* OBJECTIVE
Copy out the rows exactly as they appear, running from the line containing "Task: Open the Find navigator" through the line containing "pyautogui.click(x=843, y=170)", with both of those lines included.
+ + +
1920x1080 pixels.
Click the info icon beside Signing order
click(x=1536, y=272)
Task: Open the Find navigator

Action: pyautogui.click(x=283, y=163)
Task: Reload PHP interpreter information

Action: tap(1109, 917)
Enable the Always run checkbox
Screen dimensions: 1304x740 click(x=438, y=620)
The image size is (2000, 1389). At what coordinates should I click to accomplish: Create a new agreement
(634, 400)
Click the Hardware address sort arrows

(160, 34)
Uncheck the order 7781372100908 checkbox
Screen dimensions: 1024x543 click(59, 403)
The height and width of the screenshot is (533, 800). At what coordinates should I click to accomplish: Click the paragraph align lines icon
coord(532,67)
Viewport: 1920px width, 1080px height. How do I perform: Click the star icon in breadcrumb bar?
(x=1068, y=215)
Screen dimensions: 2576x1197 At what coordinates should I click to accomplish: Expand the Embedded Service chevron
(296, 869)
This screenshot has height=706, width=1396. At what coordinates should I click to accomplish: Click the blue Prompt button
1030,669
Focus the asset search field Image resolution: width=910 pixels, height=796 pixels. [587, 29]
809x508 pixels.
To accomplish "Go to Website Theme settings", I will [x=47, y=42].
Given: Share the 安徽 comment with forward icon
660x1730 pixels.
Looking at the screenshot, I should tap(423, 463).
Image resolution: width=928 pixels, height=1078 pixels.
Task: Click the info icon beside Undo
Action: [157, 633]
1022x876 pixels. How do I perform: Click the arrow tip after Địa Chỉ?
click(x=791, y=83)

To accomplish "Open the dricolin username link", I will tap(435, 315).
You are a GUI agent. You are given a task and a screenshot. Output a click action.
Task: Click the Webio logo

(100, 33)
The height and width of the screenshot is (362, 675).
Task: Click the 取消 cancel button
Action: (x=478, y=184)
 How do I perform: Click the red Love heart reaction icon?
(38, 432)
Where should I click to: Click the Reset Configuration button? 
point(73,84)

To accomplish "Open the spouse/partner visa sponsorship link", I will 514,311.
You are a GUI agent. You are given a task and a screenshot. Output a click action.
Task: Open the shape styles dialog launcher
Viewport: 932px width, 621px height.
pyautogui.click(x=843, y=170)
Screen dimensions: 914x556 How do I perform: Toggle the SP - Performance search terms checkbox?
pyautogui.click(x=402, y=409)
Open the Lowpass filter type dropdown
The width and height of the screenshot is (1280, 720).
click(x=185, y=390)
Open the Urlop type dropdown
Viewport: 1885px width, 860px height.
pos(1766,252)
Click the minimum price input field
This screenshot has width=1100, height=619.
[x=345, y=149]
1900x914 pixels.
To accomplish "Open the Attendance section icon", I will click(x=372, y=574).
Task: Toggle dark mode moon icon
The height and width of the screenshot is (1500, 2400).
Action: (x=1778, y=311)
+ + +
* TASK SOLUTION
Task: Open the Find navigator

Action: pyautogui.click(x=283, y=163)
Task: Reload PHP interpreter information

Action: tap(1109, 917)
Enable the Always run checkbox
Screen dimensions: 1304x740 click(x=438, y=620)
The image size is (2000, 1389). At what coordinates should I click to accomplish: Create a new agreement
(634, 400)
Click the Hardware address sort arrows

(160, 34)
Uncheck the order 7781372100908 checkbox
Screen dimensions: 1024x543 click(59, 403)
The height and width of the screenshot is (533, 800). At what coordinates should I click to accomplish: Click the paragraph align lines icon
coord(532,67)
Viewport: 1920px width, 1080px height. How do I perform: Click the star icon in breadcrumb bar?
(x=1068, y=215)
Screen dimensions: 2576x1197 At what coordinates should I click to accomplish: Expand the Embedded Service chevron
(296, 869)
This screenshot has height=706, width=1396. At what coordinates should I click to accomplish: Click the blue Prompt button
1030,669
Focus the asset search field Image resolution: width=910 pixels, height=796 pixels. [587, 29]
809x508 pixels.
To accomplish "Go to Website Theme settings", I will [x=47, y=42].
Given: Share the 安徽 comment with forward icon
660x1730 pixels.
Looking at the screenshot, I should tap(423, 463).
Image resolution: width=928 pixels, height=1078 pixels.
Task: Click the info icon beside Undo
Action: [157, 633]
1022x876 pixels. How do I perform: Click the arrow tip after Địa Chỉ?
click(x=791, y=83)

To accomplish "Open the dricolin username link", I will tap(435, 315).
You are a GUI agent. You are given a task and a screenshot. Output a click action.
Task: Click the Webio logo

(100, 33)
The height and width of the screenshot is (362, 675).
Task: Click the 取消 cancel button
Action: (x=478, y=184)
 How do I perform: Click the red Love heart reaction icon?
(38, 432)
Where should I click to: Click the Reset Configuration button? 
point(73,84)

To accomplish "Open the spouse/partner visa sponsorship link", I will 514,311.
You are a GUI agent. You are given a task and a screenshot. Output a click action.
Task: Open the shape styles dialog launcher
Viewport: 932px width, 621px height.
pyautogui.click(x=843, y=170)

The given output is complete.